International order is in flux. With the U.S. governed by the racist grifter Donald Trump and a complicit in his crimes Republican party American leadership of the liberal international order is in serious question. So what comes next? It’s an interesting time in that there is a space for a more virtuous and left wing foreign policy to emerge from the Trump wreckage, something that people are starting to take note of. I hope to contribute to this discussion soon, more so than I have already. In this post, however, I want to discuss, again, the possibility of Chinese hegemony, or the prospect of China overtaking the U.S. as the hegemonic leader of the liberal international order or a new order constructed with Chinese characteristics.
On the blog Lawfare, Timothy Heath has a post up arguing that China is preparing for an international order after U.S. leadership (one it will lead presumably). Heath’s article argues that Chinese leaders see the liberal international order deteriorating and view China as the only plausible alternative to step into the breach left by declining U.S. and western power and legitimacy. Heath goes on to look at how China’s diplomacy and writings by top officials provide keys to how China may try to order international politics. Overall the picture looks like this,
“Central to China’s approach is the establishment of values and norms that prioritize the values and interests of the developing world over those of the developed world. Chinese officials have stepped up activities to co-opt international institutions, build coalitions of similarly-minded political allies, and extend influence operations to shape global discourse in China’s favor.”
Heath goes on to document how China is advancing in those areas and planning for the future. Heath acknowledges that “fundamental to China’s conception of global governance is the establishment of new norms to guide international behavior.” This is right, if China is going to create a new order with itself as leader it won’t be simply because it surpasses the U.S. in military or economic power but also it will have to create new norms and values that others agree with and follow.

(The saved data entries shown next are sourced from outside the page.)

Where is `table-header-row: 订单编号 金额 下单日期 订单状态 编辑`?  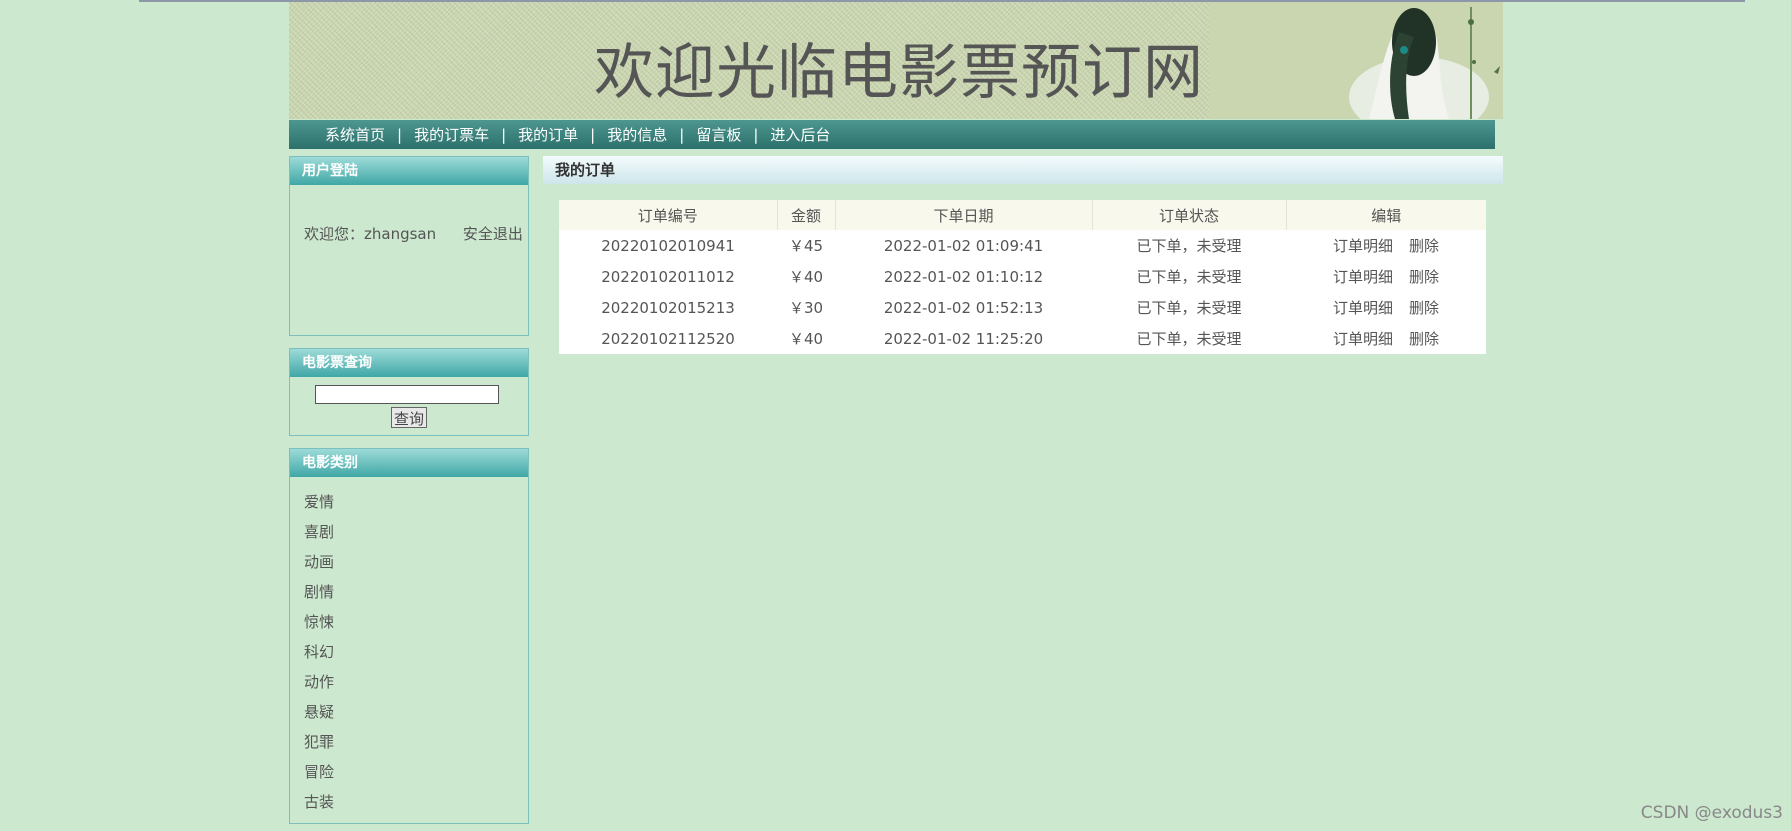
table-header-row: 订单编号 金额 下单日期 订单状态 编辑 is located at coordinates (1022, 215).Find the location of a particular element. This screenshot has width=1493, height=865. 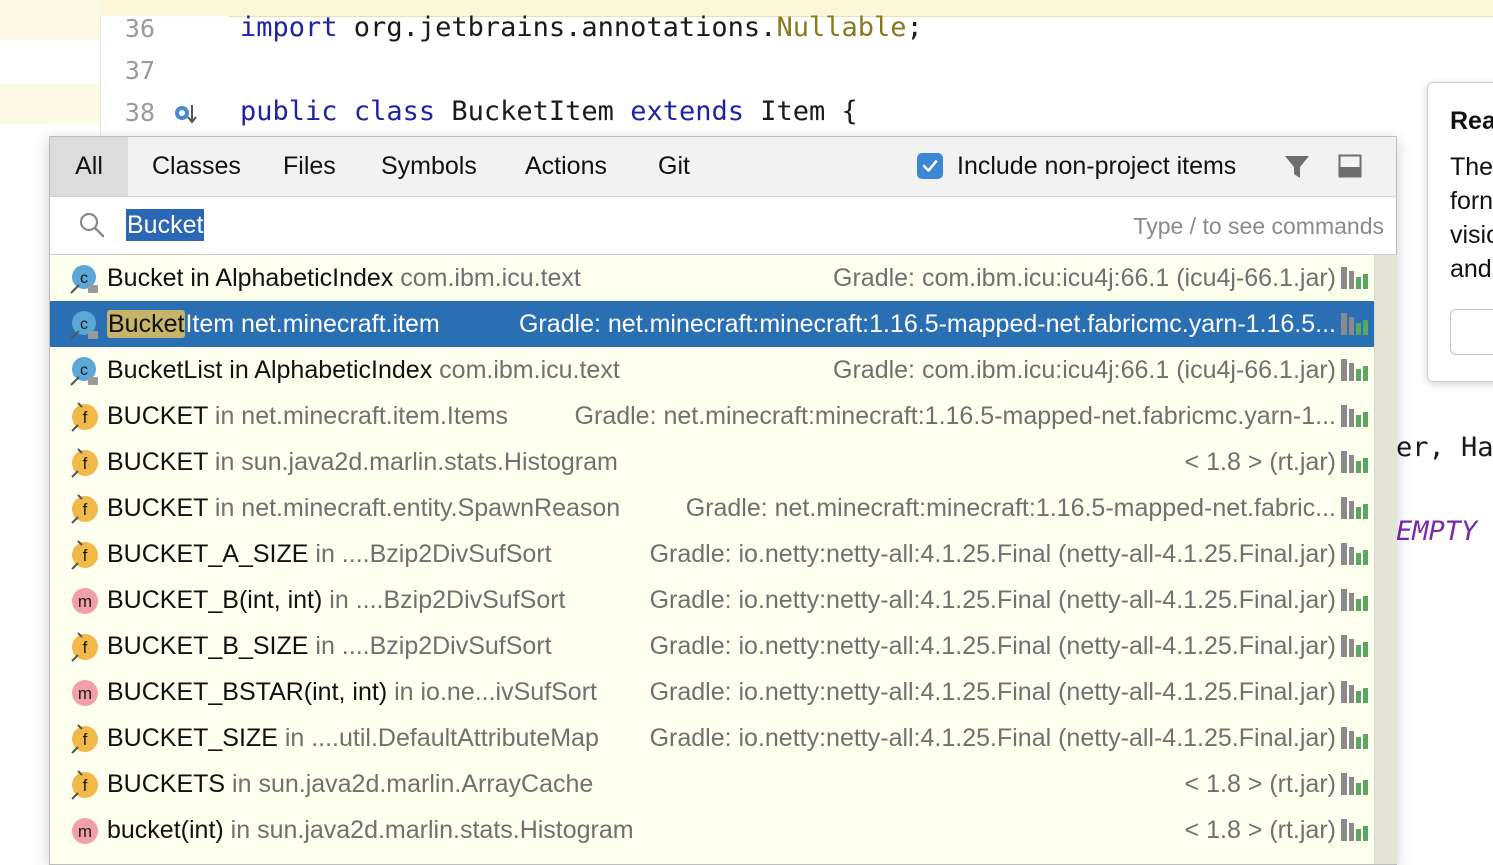

search-input: Bucket is located at coordinates (166, 225). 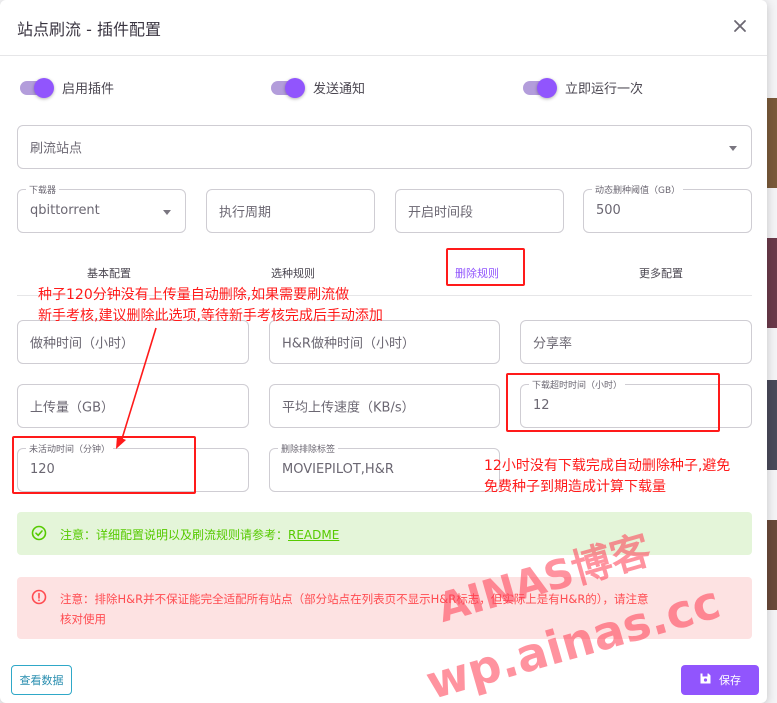 I want to click on view-data-button: 查看数据, so click(x=42, y=680).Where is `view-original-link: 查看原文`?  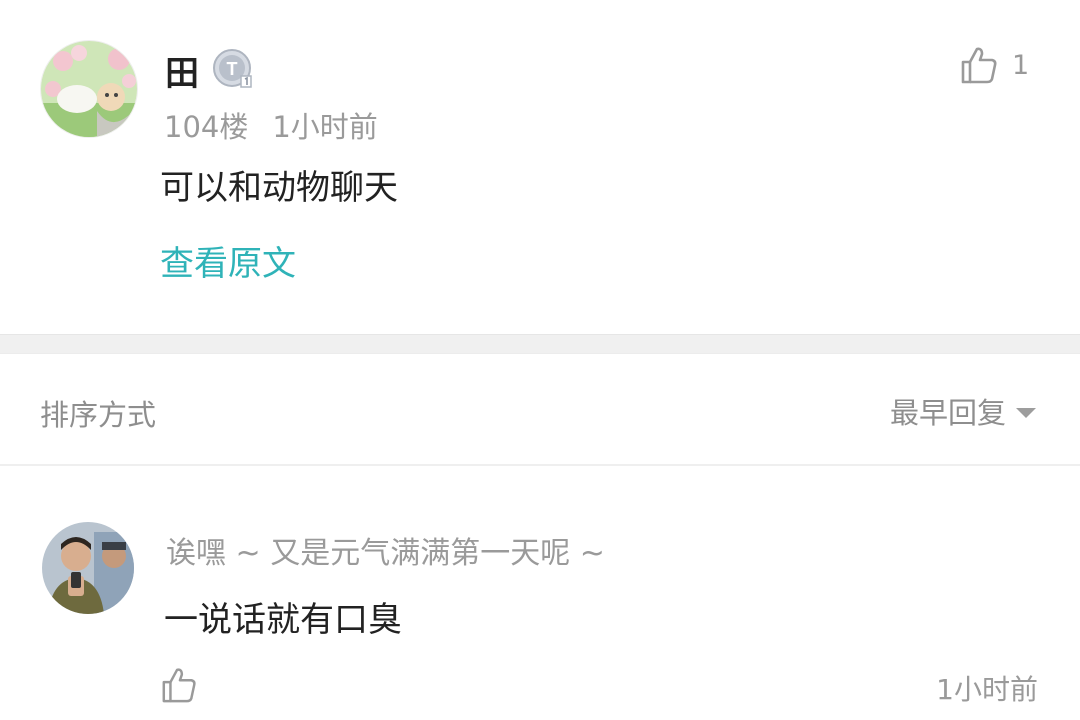
view-original-link: 查看原文 is located at coordinates (228, 260).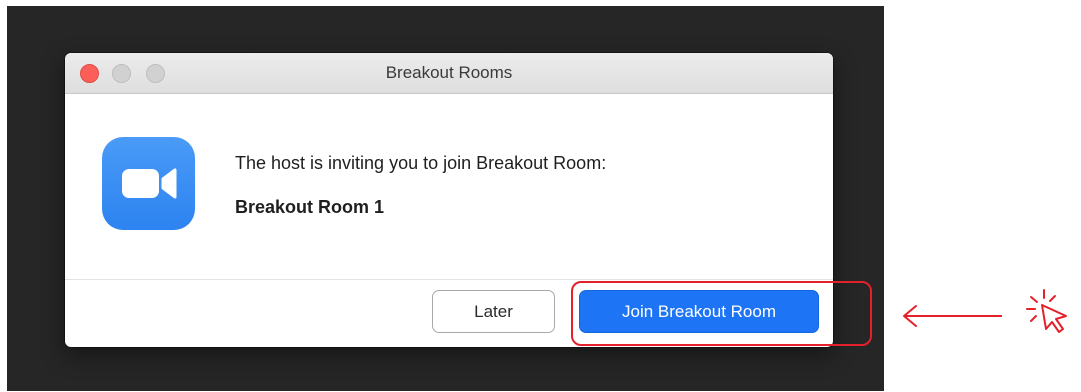  I want to click on left-arrow-icon, so click(952, 316).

Hegemony is not just power its also leadership which includes legitimacy which is (at least partially) determined by shared norms and values. Can China create new norms of international politics which will help cement its leadership? I am doubtful. At least a China run by the CCP cannot. In a great new article forthcoming in International Organization, Bentley Allan, Srdjan Vucetic, and Ted Hopf give credence to the idea that it will be very difficult for China to create new norms and values for a new hegemonic order. They argue that China’s limitation in leading a counter-hegemonic challenge to the U.S. lead liberal international order is the distribution of identity across the great powers. Any new hegemonic order will need to acquire the acquiescence of other great powers (and their publics) and the ability to do that they argue is predicated on how identity is distributed in the international system not just material power. They sum up their findings as follows:
“Our main finding is that the distribution of identity presents a system-level barrier to a Chinese hegemonic succession. First, we find strong support for the democratic and neoliberal hegemonic ideology amongst elites and masses across the great powers. Notably, there is strong ideational support for the order outside the core states of the Western alliance. As a result, the U.S.-led order might remain stable in the face of a Chinese challenge or American decline. Second, the democratic and neoliberal hegemonic ideology effectively excludes China with its authoritarian national identity from full membership in the present order. Thus, it is unlikely to join and transform the order from within. Third, we contend that China is unlikely to be able to attract powerful followers into a counter-hegemonic coalition. Its national identity discourse is insular and propagandistic and so is unlikely to form the basis of an ideology or vision that could find support in the distribution of identity. While China may seek to cultivate a favourable distribution of identity amongst other great powers, this process is likely to take decades assuming. In short, for the foreseeable future, the distribution of identity will serve as a powerful constraint on China’s hegemonic prospects.”
In other words, the authoritarianism of the CCP will prevent China from successfully leading a counter-hegemonic coalition or constructing a new order because people around the world don’t identify with authoritarianism even if it can provide 7% GDP growth. Absent a democratic revolution in China, I think Chinese hegemony is unlikely.